# YOUR TASK:
Look below for the line containing "The height and width of the screenshot is (908, 1101)."; from there, print each line exactly up to and including the line containing "Task: Click the 2 / 5 page indicator", and stop.

# DATA IN THIS EXERCISE:
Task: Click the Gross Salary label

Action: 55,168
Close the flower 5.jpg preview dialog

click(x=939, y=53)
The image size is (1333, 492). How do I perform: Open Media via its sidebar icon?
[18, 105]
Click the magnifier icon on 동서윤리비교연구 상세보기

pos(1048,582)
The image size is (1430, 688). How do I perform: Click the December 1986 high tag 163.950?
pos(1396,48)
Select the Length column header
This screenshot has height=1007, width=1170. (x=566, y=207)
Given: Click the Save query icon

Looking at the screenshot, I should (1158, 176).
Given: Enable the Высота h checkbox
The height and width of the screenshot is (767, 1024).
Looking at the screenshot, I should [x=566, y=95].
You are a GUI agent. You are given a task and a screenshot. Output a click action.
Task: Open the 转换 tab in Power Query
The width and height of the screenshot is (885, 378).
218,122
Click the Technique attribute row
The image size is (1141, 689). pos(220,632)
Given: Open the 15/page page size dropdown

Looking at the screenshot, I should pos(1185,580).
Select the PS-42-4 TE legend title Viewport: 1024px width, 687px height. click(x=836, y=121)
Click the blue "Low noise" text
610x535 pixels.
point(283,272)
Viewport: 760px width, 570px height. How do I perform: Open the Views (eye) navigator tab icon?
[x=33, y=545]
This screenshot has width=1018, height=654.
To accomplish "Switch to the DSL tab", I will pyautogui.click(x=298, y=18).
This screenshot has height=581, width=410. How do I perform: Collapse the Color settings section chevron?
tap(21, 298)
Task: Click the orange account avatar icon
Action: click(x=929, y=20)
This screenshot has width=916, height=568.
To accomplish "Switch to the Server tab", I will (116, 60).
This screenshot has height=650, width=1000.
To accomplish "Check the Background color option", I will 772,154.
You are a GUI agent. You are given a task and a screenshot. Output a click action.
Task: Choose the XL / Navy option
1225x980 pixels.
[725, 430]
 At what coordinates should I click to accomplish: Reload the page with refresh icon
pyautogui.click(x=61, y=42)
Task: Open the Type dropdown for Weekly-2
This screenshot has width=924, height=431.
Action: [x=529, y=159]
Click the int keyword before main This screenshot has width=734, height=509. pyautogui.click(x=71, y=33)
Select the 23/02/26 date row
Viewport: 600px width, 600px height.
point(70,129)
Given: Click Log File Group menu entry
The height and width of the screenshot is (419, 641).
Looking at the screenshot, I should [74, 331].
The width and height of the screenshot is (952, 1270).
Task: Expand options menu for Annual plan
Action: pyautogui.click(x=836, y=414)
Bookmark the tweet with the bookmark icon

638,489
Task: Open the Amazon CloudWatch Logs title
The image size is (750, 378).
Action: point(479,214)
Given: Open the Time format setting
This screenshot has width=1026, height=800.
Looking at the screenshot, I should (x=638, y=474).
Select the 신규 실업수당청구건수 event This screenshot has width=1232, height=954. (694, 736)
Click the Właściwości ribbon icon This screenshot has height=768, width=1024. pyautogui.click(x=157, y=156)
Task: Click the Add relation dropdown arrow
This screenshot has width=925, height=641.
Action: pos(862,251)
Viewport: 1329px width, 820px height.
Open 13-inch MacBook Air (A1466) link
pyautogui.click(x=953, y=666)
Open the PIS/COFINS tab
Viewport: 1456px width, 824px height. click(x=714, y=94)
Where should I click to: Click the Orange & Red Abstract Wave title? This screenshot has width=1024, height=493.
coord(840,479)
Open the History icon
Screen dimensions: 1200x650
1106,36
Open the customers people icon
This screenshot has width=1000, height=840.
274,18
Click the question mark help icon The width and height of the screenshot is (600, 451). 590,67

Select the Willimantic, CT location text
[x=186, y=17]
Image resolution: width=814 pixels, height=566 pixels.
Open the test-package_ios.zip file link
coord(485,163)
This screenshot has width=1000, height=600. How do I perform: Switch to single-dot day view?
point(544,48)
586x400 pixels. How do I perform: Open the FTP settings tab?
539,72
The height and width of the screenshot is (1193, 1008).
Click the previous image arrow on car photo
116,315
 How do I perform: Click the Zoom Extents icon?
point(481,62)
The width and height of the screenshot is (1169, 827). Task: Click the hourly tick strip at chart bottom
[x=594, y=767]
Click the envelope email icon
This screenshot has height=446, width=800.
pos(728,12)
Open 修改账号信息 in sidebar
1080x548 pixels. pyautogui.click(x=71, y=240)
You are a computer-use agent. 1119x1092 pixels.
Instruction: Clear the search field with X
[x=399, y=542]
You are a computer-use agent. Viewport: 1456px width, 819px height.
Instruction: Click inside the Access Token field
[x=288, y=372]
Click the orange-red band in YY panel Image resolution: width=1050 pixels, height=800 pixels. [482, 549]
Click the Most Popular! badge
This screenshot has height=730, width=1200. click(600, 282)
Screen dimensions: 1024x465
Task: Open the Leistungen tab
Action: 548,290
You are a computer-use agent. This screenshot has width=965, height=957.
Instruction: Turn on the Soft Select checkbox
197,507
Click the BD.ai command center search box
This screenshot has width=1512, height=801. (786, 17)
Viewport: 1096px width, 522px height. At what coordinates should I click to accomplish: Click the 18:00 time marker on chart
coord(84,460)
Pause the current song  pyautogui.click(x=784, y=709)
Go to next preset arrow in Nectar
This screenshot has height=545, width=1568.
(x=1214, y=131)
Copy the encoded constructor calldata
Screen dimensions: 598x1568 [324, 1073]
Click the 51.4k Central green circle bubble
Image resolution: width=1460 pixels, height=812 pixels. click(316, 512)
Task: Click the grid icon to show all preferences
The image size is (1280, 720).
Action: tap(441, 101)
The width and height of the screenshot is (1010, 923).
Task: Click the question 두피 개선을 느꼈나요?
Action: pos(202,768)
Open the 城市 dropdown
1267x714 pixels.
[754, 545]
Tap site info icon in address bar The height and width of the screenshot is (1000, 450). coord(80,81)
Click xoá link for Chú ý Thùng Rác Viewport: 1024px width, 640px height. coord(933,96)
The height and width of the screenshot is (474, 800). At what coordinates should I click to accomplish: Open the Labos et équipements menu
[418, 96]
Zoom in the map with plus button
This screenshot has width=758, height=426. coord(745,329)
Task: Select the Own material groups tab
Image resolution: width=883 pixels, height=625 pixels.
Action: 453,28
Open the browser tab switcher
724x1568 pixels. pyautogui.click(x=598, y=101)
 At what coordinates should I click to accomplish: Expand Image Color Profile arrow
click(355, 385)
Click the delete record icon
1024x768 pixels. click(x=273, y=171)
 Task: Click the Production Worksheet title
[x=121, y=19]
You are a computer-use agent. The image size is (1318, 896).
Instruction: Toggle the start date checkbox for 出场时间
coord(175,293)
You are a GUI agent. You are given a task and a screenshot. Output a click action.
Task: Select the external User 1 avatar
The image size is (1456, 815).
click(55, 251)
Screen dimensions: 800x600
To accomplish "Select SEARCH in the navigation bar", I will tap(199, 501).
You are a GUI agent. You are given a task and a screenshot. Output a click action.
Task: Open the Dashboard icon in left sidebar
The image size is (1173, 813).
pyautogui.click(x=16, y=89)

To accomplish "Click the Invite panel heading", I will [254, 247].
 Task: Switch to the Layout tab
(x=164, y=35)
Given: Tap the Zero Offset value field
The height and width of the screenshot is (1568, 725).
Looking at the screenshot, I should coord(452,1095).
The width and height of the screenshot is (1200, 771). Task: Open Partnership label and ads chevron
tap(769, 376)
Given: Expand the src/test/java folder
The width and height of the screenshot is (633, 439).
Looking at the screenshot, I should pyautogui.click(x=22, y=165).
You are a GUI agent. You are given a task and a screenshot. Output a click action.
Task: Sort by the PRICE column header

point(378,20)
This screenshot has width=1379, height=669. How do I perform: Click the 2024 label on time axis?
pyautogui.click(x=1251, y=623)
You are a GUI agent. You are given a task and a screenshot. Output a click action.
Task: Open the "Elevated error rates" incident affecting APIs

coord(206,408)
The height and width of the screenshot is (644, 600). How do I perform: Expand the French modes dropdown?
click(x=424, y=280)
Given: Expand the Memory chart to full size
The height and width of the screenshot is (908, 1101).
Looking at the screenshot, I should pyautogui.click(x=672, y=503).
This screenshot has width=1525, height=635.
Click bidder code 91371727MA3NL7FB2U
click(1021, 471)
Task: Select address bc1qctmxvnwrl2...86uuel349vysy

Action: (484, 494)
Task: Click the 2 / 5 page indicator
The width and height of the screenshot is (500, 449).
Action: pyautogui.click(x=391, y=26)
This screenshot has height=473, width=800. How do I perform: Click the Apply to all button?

# REPLY:
The height and width of the screenshot is (908, 1101).
Looking at the screenshot, I should pyautogui.click(x=672, y=503).
This screenshot has width=1525, height=635.
Click bidder code 91371727MA3NL7FB2U
click(1021, 471)
Task: Select address bc1qctmxvnwrl2...86uuel349vysy

Action: (484, 494)
Task: Click the 2 / 5 page indicator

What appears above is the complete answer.